PROBLEM DETAILS:
Edit the listing from "Task: Click the pencil edit icon on Task #26" down through "(x=197, y=10)", replacing "pencil edit icon" with "pencil edit button" and leaving everything else as it is.

[Saved entries]
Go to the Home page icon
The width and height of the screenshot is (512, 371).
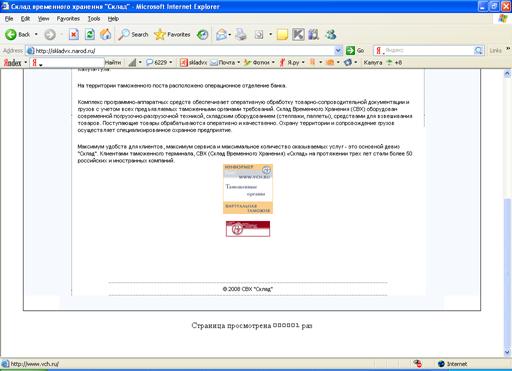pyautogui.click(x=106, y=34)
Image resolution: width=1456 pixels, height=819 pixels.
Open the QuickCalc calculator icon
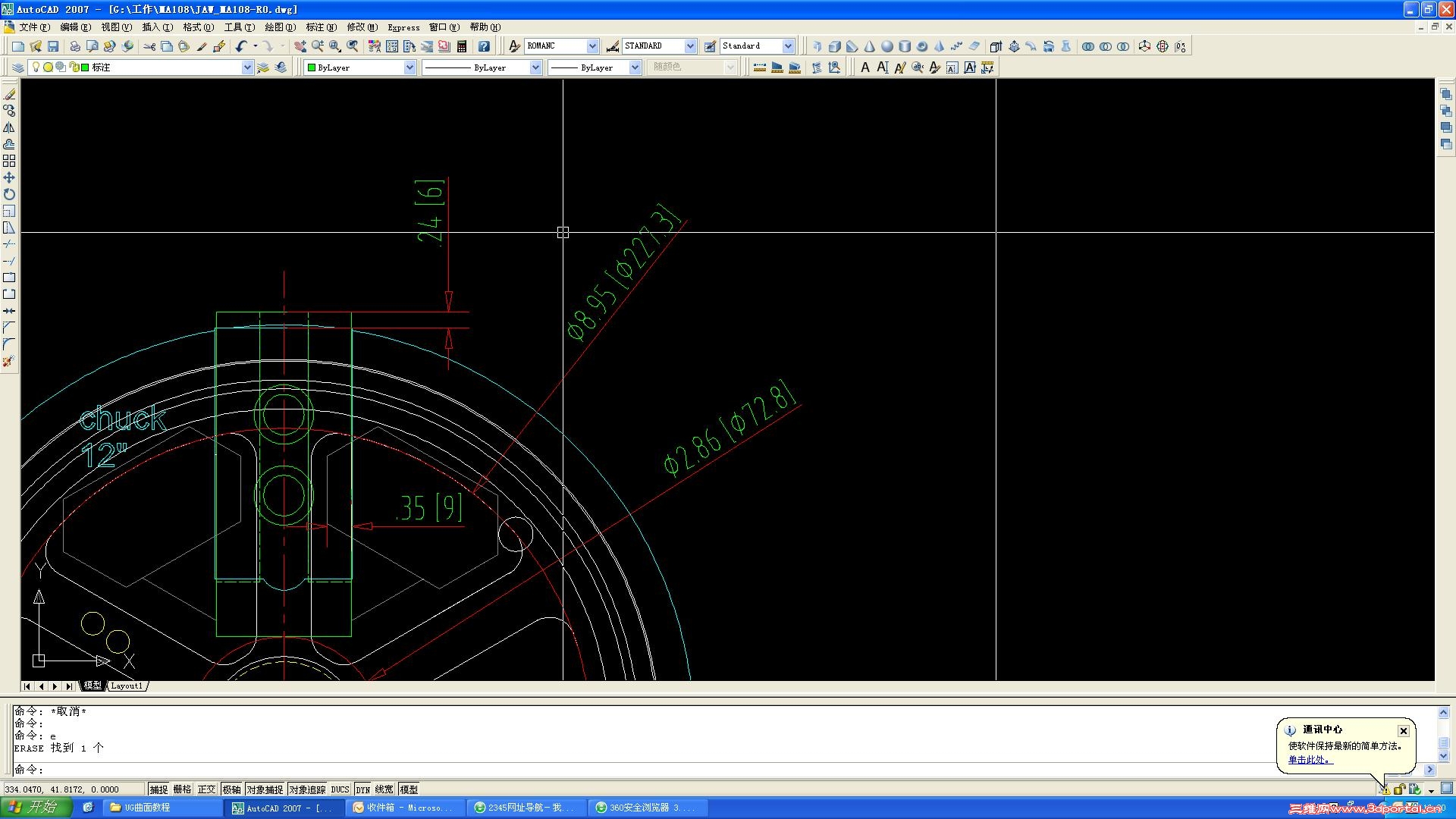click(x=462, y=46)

...

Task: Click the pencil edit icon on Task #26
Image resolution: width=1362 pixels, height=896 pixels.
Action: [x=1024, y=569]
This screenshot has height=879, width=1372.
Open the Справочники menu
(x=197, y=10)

...

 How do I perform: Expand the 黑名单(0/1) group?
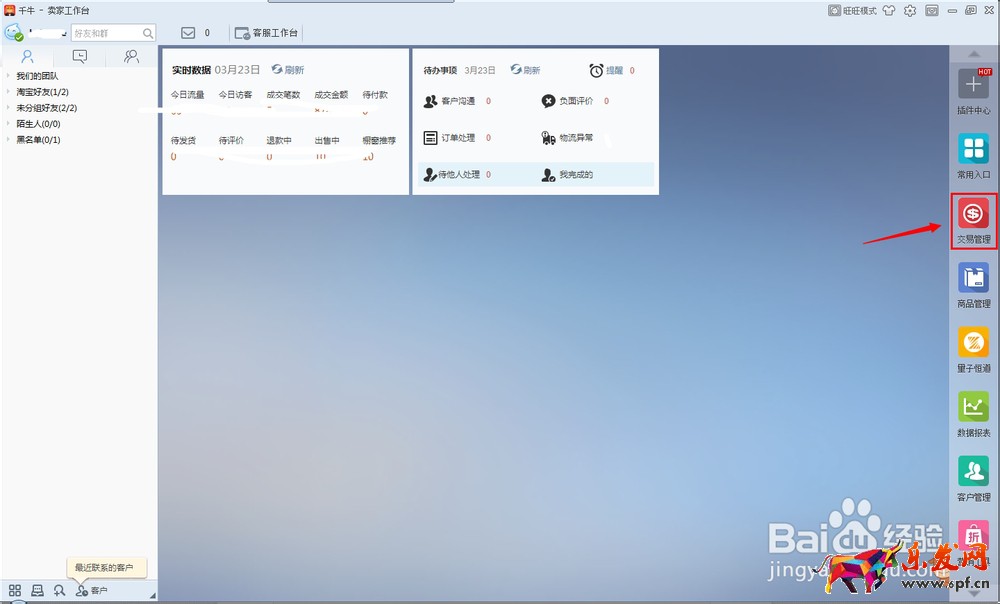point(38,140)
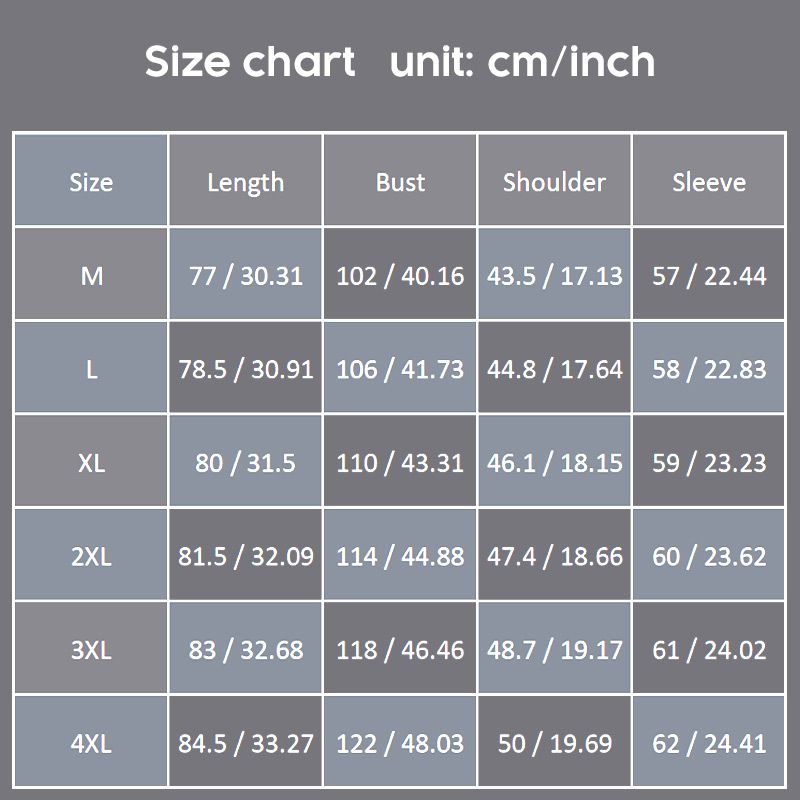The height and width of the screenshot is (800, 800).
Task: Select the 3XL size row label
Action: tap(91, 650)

EXPECTED OUTPUT:
Task: Click the pencil edit button on Task #26
Image resolution: width=1362 pixels, height=896 pixels.
Action: [x=1024, y=569]
This screenshot has height=879, width=1372.
Open the Справочники menu
(x=197, y=10)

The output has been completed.